I have a few ideas, but I didn´t find an explanation for all parameters. It would be great if some of you could help me.

Here is the code and partly my ideas to the parameters:

–input_txt phrases.txt:
All words from „phrases.txt“ are valid words to recognize.

–output_dir .
directory for saving the LM

–top_k 500000

–kenlm_bins …/…/…/kenlm/build/bin
maybe just the path to the “bin”-folder from KenLM?

–arpa_order 5

–max_arpa_memory “85%”

–arpa_prune “0|0|1”

–binary_a_bits 255

–binary_q_bits 8

–binary_type trie

–discount_fallback

Thanks in advance!

1 Like

Hello @Anfaenger
Did you look here yet?
https://deepspeech.readthedocs.io/en/latest/Scorer.html

Unless you dig deeper into the code and workings of KenLM then my quick answer would be to keep them largely as they are.
Depending on how much data you have in your phrases input you might want to adjust top_k (or maybe turn that part off, as you indicate all phases are valid)

1 Like

Hello @nmstoker,

thank you very much for your answer.

Yes, I followed this instructions from the side to generate a language model and a scorer, but I didn´t find an explanation for the parameters.

Okay, thanks for that tip.
I have a special enviroment where I want to use the speech recognition. For example I just have maybe 100 words (and 1000 phrases combinations from the words), which should be recognized by the program.
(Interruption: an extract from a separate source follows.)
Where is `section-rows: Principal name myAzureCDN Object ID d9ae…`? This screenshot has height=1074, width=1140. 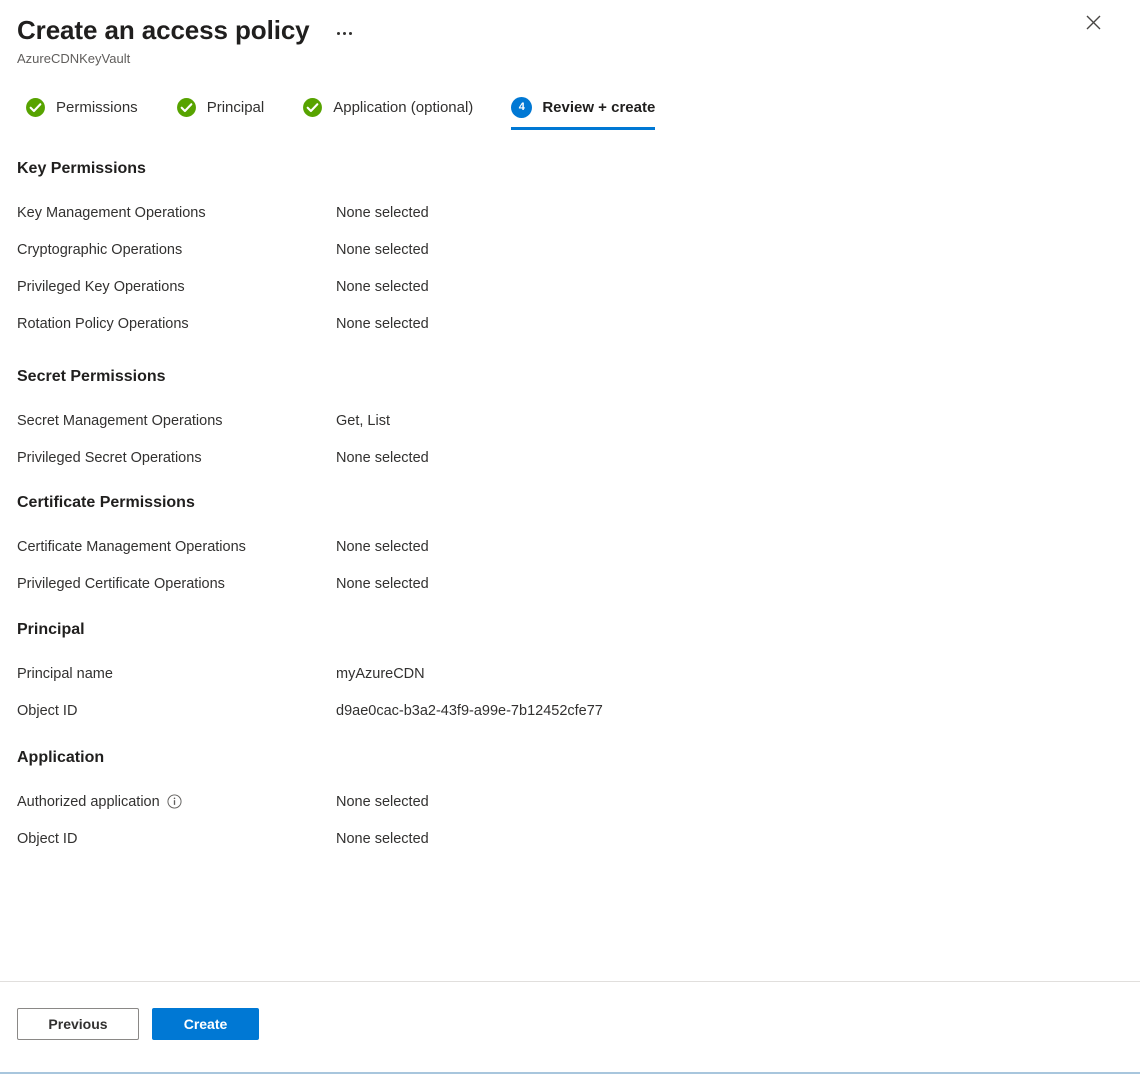
section-rows: Principal name myAzureCDN Object ID d9ae… is located at coordinates (570, 692).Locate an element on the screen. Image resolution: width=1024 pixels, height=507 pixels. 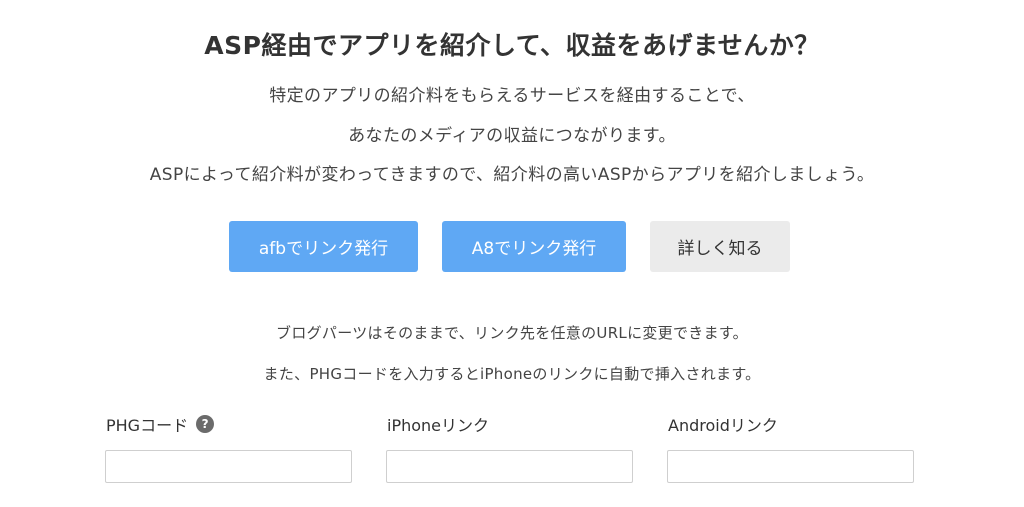
iphone-link-label-text: iPhoneリンク is located at coordinates (438, 426).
So I was wondering, what the other parameters can effect, maybe I can reach a better recognition then.

Does that mean, that the parameter top_k means, how many valid phrases are in the input txt-file? Maybe the question is very stupid but why should I put phrases in the txt-file, which are not vaild?

Thanks for your help.

Have you read the help message of the script as well? It contains a few hints already.

top_k is here to help filter the dataset, and remove less frequents ones. It’s useful when you have huge data for a generic language model, but in your case, you can set that to a higher value than your vocabulary file to filter nothing.

it could help your model with differentiation when your speaker says something that is not in the set of commansd you want to recognize

except the order, I think in your case it’s mostly going to depend on the quality of your vocab.txt

Hello @lissyx,
thanks for your hints and explanations.

Yes, I did. But I didn´t find a real explanation for some things. For example the binary quantization value a and q, the arpa-file oder the arpa pruning parameters exactly are.

Okay, thanks for your estimation.